I had freckles—lots of them. Not a tasteful scattering across the nose like you see in magazines now. I mean the full constellation. Summer only made them bolder, as if the sun itself had taken a special interest in my face.
And then there was the hair.
When I was very young, it was more orange than red—the bright, unapologetic orange of old photographs and family memory. Later it deepened into red. Not auburn. Not chestnut. Not any of the polite adult words invented later to soften things. Just red enough to make me self-conscious before I knew what self-conscious meant.
I had already gone through the “carrot top” years, which was bad enough. By the time the orange turned red, the teasing had simply updated itself.
To children, this was irresistible material.
Kids notice anything that stands out, and in those years standing out was dangerous business. If you were different in any visible way, the world informed you quickly. Freckles, ears, glasses, clothes, a strange name, or hair the color of a warning flare—it all became fair game.
Around that same time, Funny Face appeared on grocery shelves. It was a powdered drink mix introduced in the mid-1960s as a competitor to Kool-Aid. The packets were marketed directly to children through bright cartoon mascots tied to fruit flavors, making it one of the era’s most memorable examples of character-based food branding.
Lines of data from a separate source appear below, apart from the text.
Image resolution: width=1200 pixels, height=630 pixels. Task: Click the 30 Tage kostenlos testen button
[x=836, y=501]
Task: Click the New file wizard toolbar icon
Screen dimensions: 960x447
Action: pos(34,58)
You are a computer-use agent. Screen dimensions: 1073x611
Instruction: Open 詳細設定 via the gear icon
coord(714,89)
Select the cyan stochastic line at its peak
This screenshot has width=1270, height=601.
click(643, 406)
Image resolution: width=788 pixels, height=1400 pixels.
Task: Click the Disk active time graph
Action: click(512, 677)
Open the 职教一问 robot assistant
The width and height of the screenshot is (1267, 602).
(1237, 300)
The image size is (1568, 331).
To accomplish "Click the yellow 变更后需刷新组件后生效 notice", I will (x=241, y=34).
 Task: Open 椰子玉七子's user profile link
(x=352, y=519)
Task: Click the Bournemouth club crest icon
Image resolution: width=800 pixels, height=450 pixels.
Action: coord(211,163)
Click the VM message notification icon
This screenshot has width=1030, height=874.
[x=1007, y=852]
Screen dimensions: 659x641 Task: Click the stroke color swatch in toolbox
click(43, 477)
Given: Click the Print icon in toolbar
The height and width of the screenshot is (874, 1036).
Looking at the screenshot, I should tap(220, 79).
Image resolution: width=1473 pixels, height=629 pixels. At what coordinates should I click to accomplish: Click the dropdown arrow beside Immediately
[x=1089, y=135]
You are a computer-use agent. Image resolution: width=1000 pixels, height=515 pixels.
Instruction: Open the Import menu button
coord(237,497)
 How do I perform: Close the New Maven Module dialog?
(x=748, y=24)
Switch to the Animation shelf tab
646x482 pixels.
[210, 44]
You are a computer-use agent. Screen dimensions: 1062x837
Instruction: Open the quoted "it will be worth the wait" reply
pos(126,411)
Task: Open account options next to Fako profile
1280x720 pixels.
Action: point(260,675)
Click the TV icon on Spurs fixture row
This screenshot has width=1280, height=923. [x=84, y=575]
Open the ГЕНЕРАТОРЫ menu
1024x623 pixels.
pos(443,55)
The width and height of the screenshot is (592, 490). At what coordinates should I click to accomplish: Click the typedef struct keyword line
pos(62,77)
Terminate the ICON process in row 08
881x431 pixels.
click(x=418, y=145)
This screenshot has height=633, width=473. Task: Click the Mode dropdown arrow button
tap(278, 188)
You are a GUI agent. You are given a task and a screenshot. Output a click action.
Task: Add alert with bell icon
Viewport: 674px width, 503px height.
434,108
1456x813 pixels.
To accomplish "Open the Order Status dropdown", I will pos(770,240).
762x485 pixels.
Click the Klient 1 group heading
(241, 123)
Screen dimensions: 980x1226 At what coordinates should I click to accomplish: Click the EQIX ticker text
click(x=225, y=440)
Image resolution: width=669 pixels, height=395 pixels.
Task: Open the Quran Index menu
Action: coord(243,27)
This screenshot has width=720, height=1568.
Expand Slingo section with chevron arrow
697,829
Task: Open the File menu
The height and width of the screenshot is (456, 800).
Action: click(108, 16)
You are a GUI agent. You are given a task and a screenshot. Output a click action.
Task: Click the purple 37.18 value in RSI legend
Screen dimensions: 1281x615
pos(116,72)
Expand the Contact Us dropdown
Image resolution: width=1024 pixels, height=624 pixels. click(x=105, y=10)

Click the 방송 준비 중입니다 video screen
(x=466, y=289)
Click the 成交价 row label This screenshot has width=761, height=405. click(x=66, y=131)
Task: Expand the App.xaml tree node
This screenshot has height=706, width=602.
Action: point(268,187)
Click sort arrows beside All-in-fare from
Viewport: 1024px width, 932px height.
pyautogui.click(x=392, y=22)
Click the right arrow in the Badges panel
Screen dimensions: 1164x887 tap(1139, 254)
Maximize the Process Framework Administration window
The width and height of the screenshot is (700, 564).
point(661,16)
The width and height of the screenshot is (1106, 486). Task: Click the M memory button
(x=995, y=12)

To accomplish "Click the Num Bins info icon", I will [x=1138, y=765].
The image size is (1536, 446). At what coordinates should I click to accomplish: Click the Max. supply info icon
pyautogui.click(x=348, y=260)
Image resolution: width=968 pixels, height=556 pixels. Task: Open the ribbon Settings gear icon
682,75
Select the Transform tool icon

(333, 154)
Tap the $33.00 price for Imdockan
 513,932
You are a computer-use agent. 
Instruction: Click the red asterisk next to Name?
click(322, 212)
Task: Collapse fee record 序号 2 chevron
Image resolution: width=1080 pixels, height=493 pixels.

Like Kool-Aid, it sold not just a drink, but the promise of fun, color, and childhood excitement in a glass.
Unfortunately for me, one of those flavors was Freckle Face Strawberry.
Some boys at school wasted no time. They sang it out like a slogan. They shouted it from bicycles. They used it with the casual joy children sometimes bring to another child’s discomfort.
And I hated it.
Not because it ruined my life. It did not. Childhood is sturdier than we sometimes remember. But it embarrassed me in the deep and private way only childhood embarrassments can. At that age, you do not yet know that difference can later become distinction. You only know you want to blend in.
I would have traded all those freckles for one plain face. I would have traded the red hair for brown, black, anything ordinary.
But time, as usual, knows more than children do.
Now I look back with something close to gratitude. That freckled boy with the blazing hair was unforgettable before he understood the word. He carried visible proof that nature prefers variety to conformity.
And the features I once wanted to erase became part of the story.
Today people pay money for freckles painted on with cosmetics. Hair salons charge fortunes trying to achieve colors I arrived with naturally. Somewhere, the universe is laughing.
That is one of life’s better reversals.
The very things that made us self-conscious as children often become the things that give us character later on.
So here’s to the boy with too many freckles and hair like a struck match.
He made it through.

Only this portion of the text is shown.